[Info-vax] VMS Server and WebApp future and People Power
Richard Maher
maher_rjSPAMLESS at hotmail.com
Fri Feb 19 20:34:11 EST 2016
On 19-Feb-16 7:46 PM, IanD wrote:
>
> Is there a summarised version?
Sadly no. Thanks for trying but this is a brown-field development with
bagage.
> Is it basically the battle between those that believe the phone is
> the almighty center of the universe and all right there-in belong to
> the user of the device and the other camp who believe in trust of the
> programmer to always do the right thing and not actually keep
> tracking users when they have closed a given app ?
No.
It's a battle between those that think a limited number of geofences of
limited size that only manifest at the client are capable of satisfying
user/device tracking requirements and those that can see.
> I would fall into the camp of not wanting to be tracked, period. If
> I've shit down an app I don't want it keeping tabs on where I am on
> the sleigh no matter what permissions I gave the app at install. If
> i've shut something down it needs to be dead, not play dead
>
Good! No worries. Users like you turn off GeoLocation in Settings and
don't have to worry about it again.
Users now have geolocation while their app is running in foreground and
not while sleeping. That's enough for some apps/users and they have to
approve the Web App the first time and after that App Settings are required.

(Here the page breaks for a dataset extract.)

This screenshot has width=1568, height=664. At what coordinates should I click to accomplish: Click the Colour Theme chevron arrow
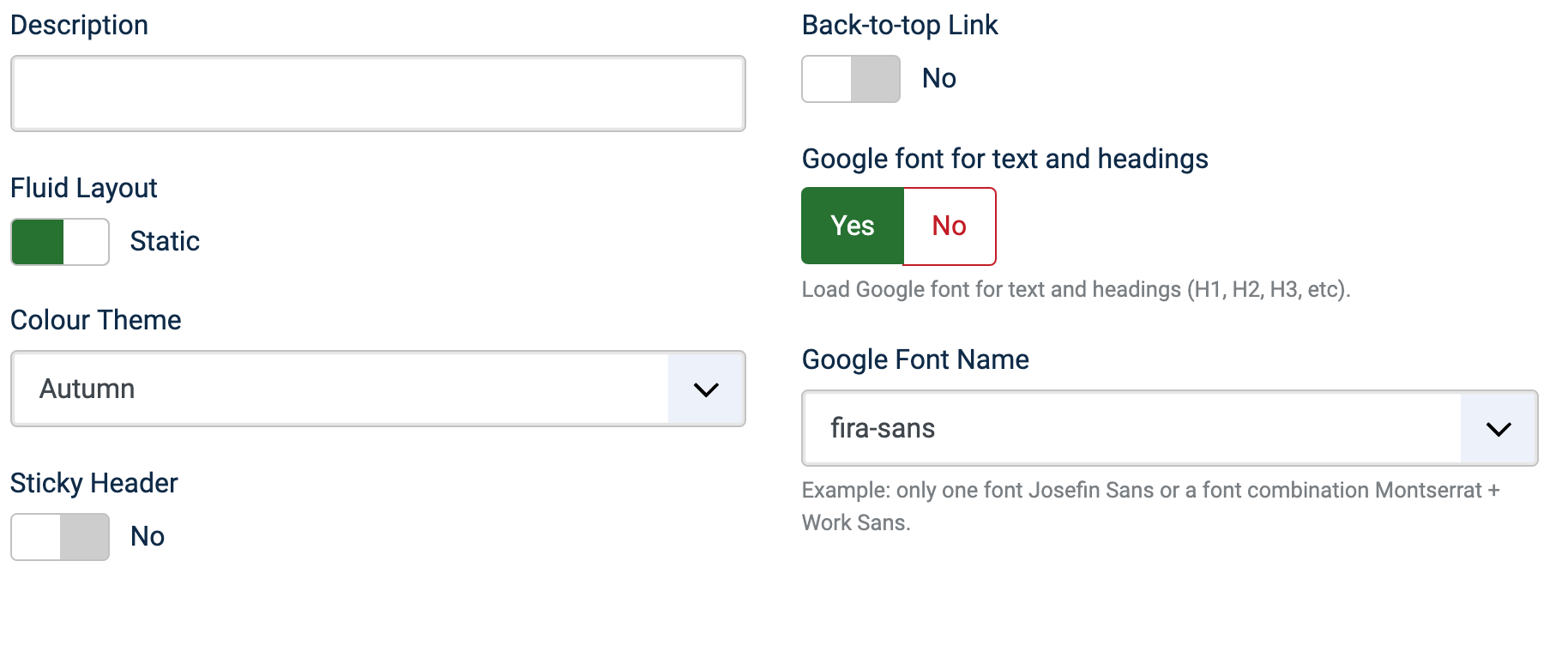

NB. CURRENTLY FireFox and the Android Browser permit the
standard/ubiquitous Navigator.GeoLocation.watchPosition() to continue
running even though the user has left the App. See bugs (just skip to
the end for my concerns): -
https://bugzilla.mozilla.org/show_bug.cgi?id=1216148
https://bugzilla.mozilla.org/show_bug.cgi?id=784505
But then there are one or two people who want to track their bike ride
or jog or want to see their mates on Social Networking or where their
pizza is. It is this demographic that I wish to appeal to.
What would they require to satisfy them that they are fully informed
about and in control of an app tracking them in the background?
What we have now and some other suggestions: -
User-empowerment, transparency, and governance as at now: -
1) User permission must be explicitly granted before GPS is accessible.
2) While GPS is being watched, even in background, the circles/ripples
icon cue is visible to user on the device.
3) The underlying Service Worker architecture mandates the use of
secure/authenticated httpS communication.
4) The user can be 100% sure tracking is off by simply closing the
browser on their device.
5) The manifest-resident gcm_sender_id (Google Project Id) can be
revoked/voided if a site is behaving badly
Further Options: -
1) Only permit background/service-worker GPS access if the Web App is
installed/home-screened?
2) If a single GPS permission will cover both background and foreground
access, then put a link on the permission-toast pointing to the Faustian
details?
3) Use a new icon, perhaps an eye or a doughnutted version of the
current GPS ripples? Pulse the icon?
4) When the device goes to sleep when a Web App is still watching GPS,
or simply backgrounds or minimizes a device-tracker, it should make a
sound and or vibrate as a non-visual cue that tracking is ongoing?
5) When a device is reawakened or a device-tracking app is brought back
to the foreground, then a notification must be sent to the user "This
App continued to monitor your location in the background". The
"Settings" icon on the message could facilitate "Prevent this app from
tracking in the background" Forever/Just once.
6) Like the Push API the default must be DO NOT track in the background.
If the user chooses the individual APP settings then they can turn it on?
7) Prevent an App from being backgrounded unless user confirms they are
happy for it to keep tracking.
Look sorry for being wordy again but it is a wordy topic and I'm trying
to get people up to speed as quickly as possible.
Note: This is not a case of Richard's idea or nothing. As I said before
this would be a brown-field development: -
Similar conundrums so that Service Worker GPS is not singled out unfairly: -
1) Firefox currently continues to process watchPosition events in background
2) All browsers except IE and Chrome continue to watchPosition when
phone is locked but browser tab in foreground.
3) The proposed WAKE-LOCK and CPU-LOCK will backdoor user-tracking
4) The proposed GeoFence API, as it stands, will be another backdoor to
user tracking
5) Native Apps can do this with impunity
6) Push Messages must be required to trigger a notification so as not to
be silent/stealthy.
7) Geofencing is still tracking! Knowing when my next victim leaves
their house each Tuesday is still an intrusive invasion of one’s privacy
if it has not been sanctioned. Surely the degree of “badness” is not the
issue here?
8) Speech synthesis API and microphone access
Hope this helps and thanks again for the interest!